Cet article date de plus de sept ans.

Avec les lieder de Schubert Natalie Dessay chante "les tiraillements de l’âme"

Quelques mélodies à couper le souffle, les mots des poètes allemands - Goethe, Schiller, ou Heine. Et la voix claire de Natalie Dessay qui dialogue avec le piano de Philippe Cassard. Trois ans après avoir quitté l’opéra, la soprano qui jongle entre théâtre, jazz et comédie musicale, sort son premier disque consacré aux lieder de Schubert, ces poèmes chantés symboles du romantisme allemand.
Article rédigé par Lorenzo Ciavarini Azzi
France Télévisions - Rédaction Culture
Publié Mis à jour
Temps de lecture : 10min
Photo de  Natalie Dessay  tirée du disque Schubert. 
 (Simon Fowler)

Nous l’avions quittée fin novembre dernier, quelques jours avant le début de sa tournée autour de "Pictures of America", son disque de chansons tirées de "l’American Song Book" (grand répertoire américain). Natalie Dessay y racontait d’une voix plus grave qu’à l’accoutumé, une certaine Amérique des années 50, celle de la solitude et des grands espaces urbains, aux couleurs d’Edward Hopper. Changement complet de registre, nous la retrouvons aujourd’hui, moins de quatre mois plus tard, à une semaine de la sortie de son disque Schubert, enregistré pourtant quasiment au même moment.
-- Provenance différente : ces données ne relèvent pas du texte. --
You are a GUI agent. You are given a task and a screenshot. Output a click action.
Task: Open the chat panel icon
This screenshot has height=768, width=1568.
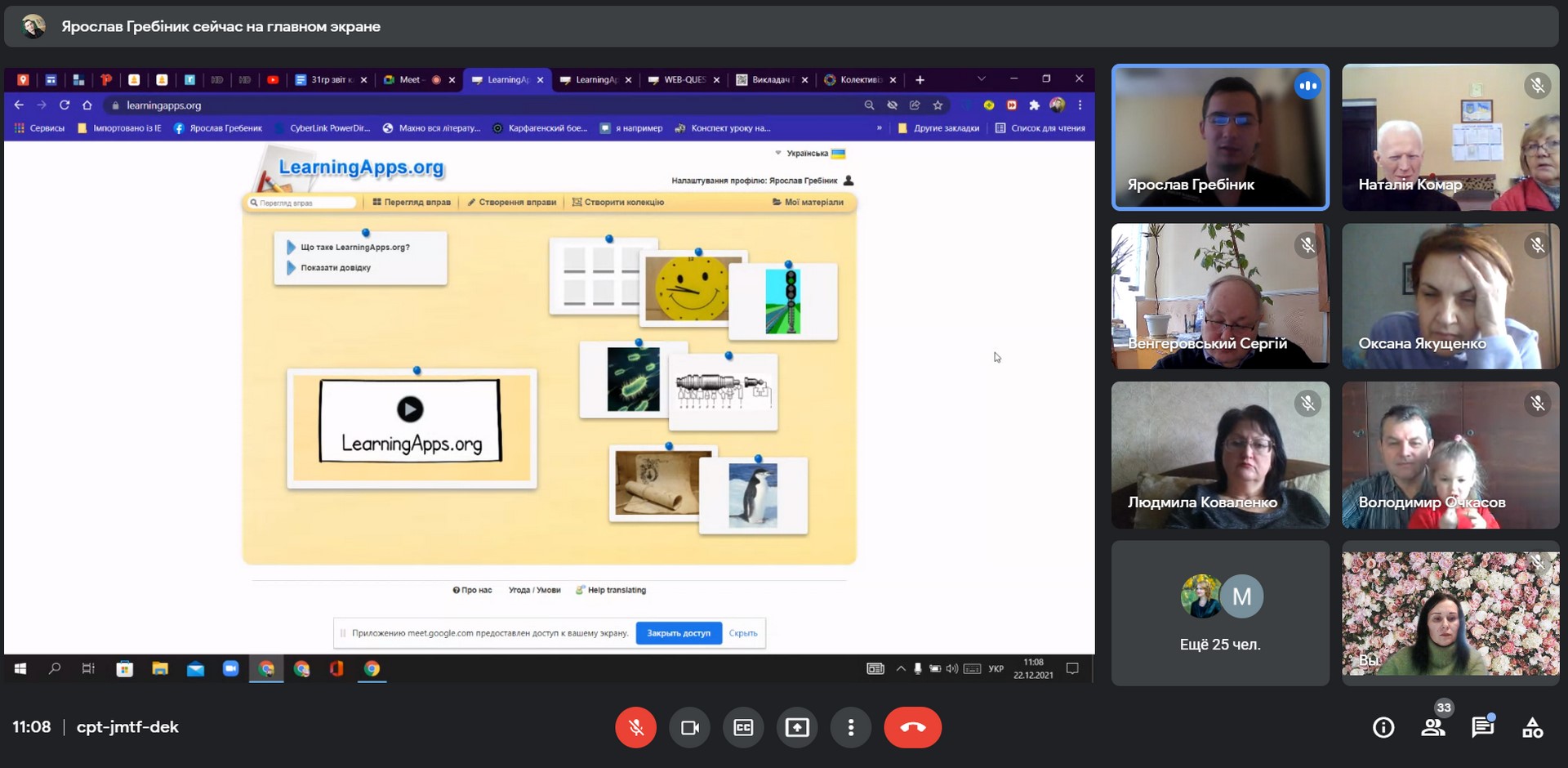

Natalie Dessay plonge cette fois, de sa voix claire de soprano que l’on connaît, dans l’univers romantique des lieder (poèmes chantés) du compositeur allemand. Ode à l’émoi amoureux et au rêve, mais souvent univers sombre, évoquant les paysages de forêt, la mort, la nuit, la peur, portés par les mots de Goethe, de Schiller, de Klopstock ou de Heine. "Mes créations sont le fruit de ma connaissance de la musique et de ma connaissance de la douleur", a écrit Schubert, cité dans le livret du disque par Jean-Jacques Velly. D’une rare beauté et à la mélodie souvent très simple, ces lieder sont tous accompagnés par le piano, complice essentiel du chant de Natalie Dessay, tenu à merveille par Philippe Cassard.


Quelques moments de magie particulière : "Gretchen am Spinnrade" ("Marguerite au rouet"), premier poème de Goethe à être mis en musique, chant d’amour tout à la fois violent et d’une grande douceur ; "Du bist die Ruh" ("Tu es le calme"), d'après Friedrich Rückert, à la mélodie si simple en apparence ; "Der Hirt auf dem Felsen" ("Le Pâtre sur le rocher"), d’après Wilhelm Müller, où à la voix et au piano s’ajoute exceptionnellement la clarinette, sorte de seconde présence humaine et magnifique écho dans la montagne. Enfin et surtout "Erlkönig" (en français, "Le Roi des aulnes"), d'après un poème de Goethe, sorte de conte fantastique où la chanteuse interprète tour à tour le narrateur et trois personnages différents, accompagnée d’une atmosphère musicale à chaque fois différente.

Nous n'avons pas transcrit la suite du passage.